Mit Blick auf die Auswirkungen der Wohlfahrtsstandards der Arbeitnehmer auf die 15.000 Arbeitnehmer in Katar wird in dem Bericht zwischen verschiedenen Bereichen unterschieden, in denen Bauunternehmen zu kurz kommen. Im Bereich der Arbeitsbedingungen, einschließlich Gesundheit und Sicherheit, Verträge sowie Verwaltung und Lebensbedingungen, wurden hohe Risiken festgestellt. Die Arbeiter leben in kleinen Häusern und es fehlt ihnen oft an gesunder Ernährung und medizinischer Versorgung.

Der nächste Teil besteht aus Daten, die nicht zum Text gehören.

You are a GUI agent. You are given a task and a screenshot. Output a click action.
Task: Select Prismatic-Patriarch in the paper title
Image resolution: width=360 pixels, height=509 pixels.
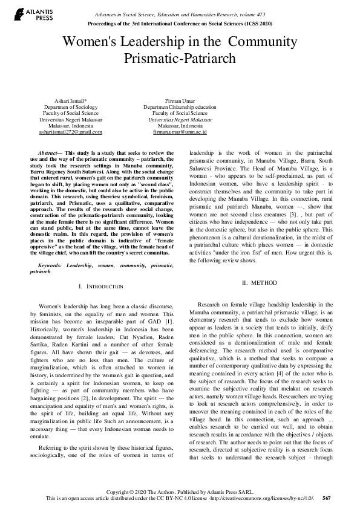[x=180, y=59]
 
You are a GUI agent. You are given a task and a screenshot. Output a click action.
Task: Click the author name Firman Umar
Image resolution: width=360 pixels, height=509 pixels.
[x=180, y=99]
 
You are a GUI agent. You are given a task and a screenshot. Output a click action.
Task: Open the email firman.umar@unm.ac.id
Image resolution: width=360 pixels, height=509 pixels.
[x=180, y=132]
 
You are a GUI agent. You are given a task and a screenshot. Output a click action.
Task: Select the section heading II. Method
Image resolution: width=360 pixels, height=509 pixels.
[x=260, y=282]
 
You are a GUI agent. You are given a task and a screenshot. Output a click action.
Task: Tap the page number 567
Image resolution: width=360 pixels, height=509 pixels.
[x=327, y=498]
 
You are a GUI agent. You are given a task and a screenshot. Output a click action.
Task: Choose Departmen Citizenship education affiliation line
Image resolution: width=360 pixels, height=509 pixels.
[x=180, y=106]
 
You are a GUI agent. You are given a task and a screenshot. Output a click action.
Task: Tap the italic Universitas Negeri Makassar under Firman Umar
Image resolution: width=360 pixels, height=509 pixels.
[x=180, y=119]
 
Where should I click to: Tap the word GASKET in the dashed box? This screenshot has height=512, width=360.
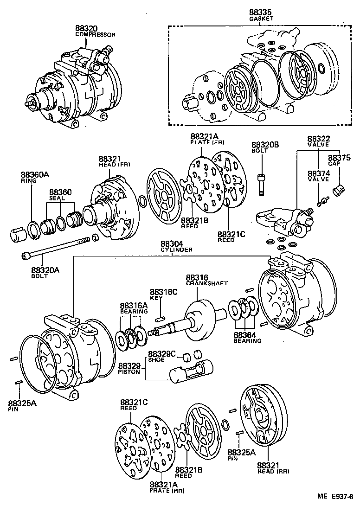[261, 19]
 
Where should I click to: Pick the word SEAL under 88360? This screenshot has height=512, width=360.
[57, 198]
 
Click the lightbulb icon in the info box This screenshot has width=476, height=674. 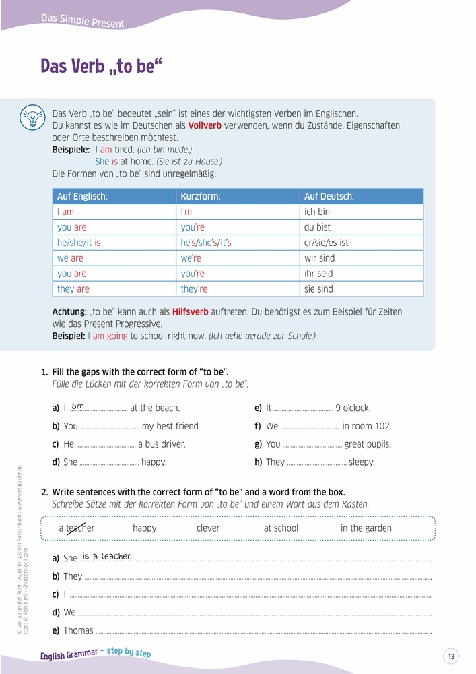32,116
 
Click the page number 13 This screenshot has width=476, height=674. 451,656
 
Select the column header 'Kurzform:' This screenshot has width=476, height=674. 201,196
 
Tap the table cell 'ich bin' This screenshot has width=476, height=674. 317,212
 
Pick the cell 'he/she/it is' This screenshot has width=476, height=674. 79,243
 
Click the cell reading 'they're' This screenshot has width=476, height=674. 194,289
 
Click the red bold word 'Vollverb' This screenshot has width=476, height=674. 205,125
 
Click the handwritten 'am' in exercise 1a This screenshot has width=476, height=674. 77,406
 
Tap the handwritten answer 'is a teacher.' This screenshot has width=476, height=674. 106,556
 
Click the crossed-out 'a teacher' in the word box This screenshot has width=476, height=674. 77,528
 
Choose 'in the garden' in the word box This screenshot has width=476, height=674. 366,528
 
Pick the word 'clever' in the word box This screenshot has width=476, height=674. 208,528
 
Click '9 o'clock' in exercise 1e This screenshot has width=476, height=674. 353,408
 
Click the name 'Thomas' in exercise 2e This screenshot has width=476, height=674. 78,631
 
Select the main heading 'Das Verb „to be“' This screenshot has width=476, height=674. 101,67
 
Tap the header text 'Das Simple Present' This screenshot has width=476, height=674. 82,21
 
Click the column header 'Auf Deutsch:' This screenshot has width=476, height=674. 329,196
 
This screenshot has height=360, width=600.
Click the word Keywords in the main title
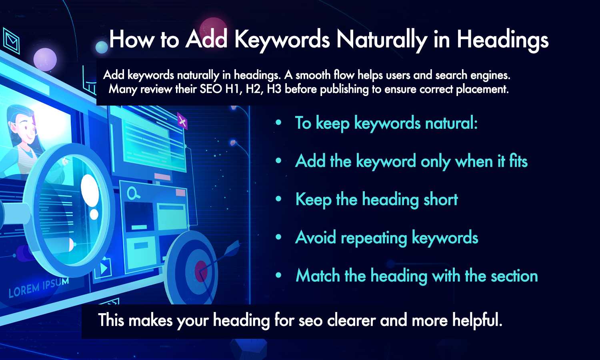(282, 40)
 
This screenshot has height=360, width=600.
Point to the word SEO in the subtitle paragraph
(210, 89)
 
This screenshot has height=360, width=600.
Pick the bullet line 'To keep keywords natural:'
(386, 123)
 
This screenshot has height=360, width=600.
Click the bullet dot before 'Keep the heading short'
(279, 199)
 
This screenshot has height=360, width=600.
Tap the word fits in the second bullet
(518, 161)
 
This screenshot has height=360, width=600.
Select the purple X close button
(182, 120)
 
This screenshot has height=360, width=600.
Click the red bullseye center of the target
(201, 271)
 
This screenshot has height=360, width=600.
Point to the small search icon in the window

Darüber hinaus haben Menschenrechtsexperten verschiedene kleinere Empfehlungen. Dies betrifft insbesondere Risiken im Bereich der Zahlung von Lohnrückständen für Arbeitnehmer, der Zahlung von Bestechungsgeldern zwischen Auftragnehmern und einer angemessenen Personalverwaltung, die neben den Verpflichtungen auch die Rechte der Arbeitnehmer definiert.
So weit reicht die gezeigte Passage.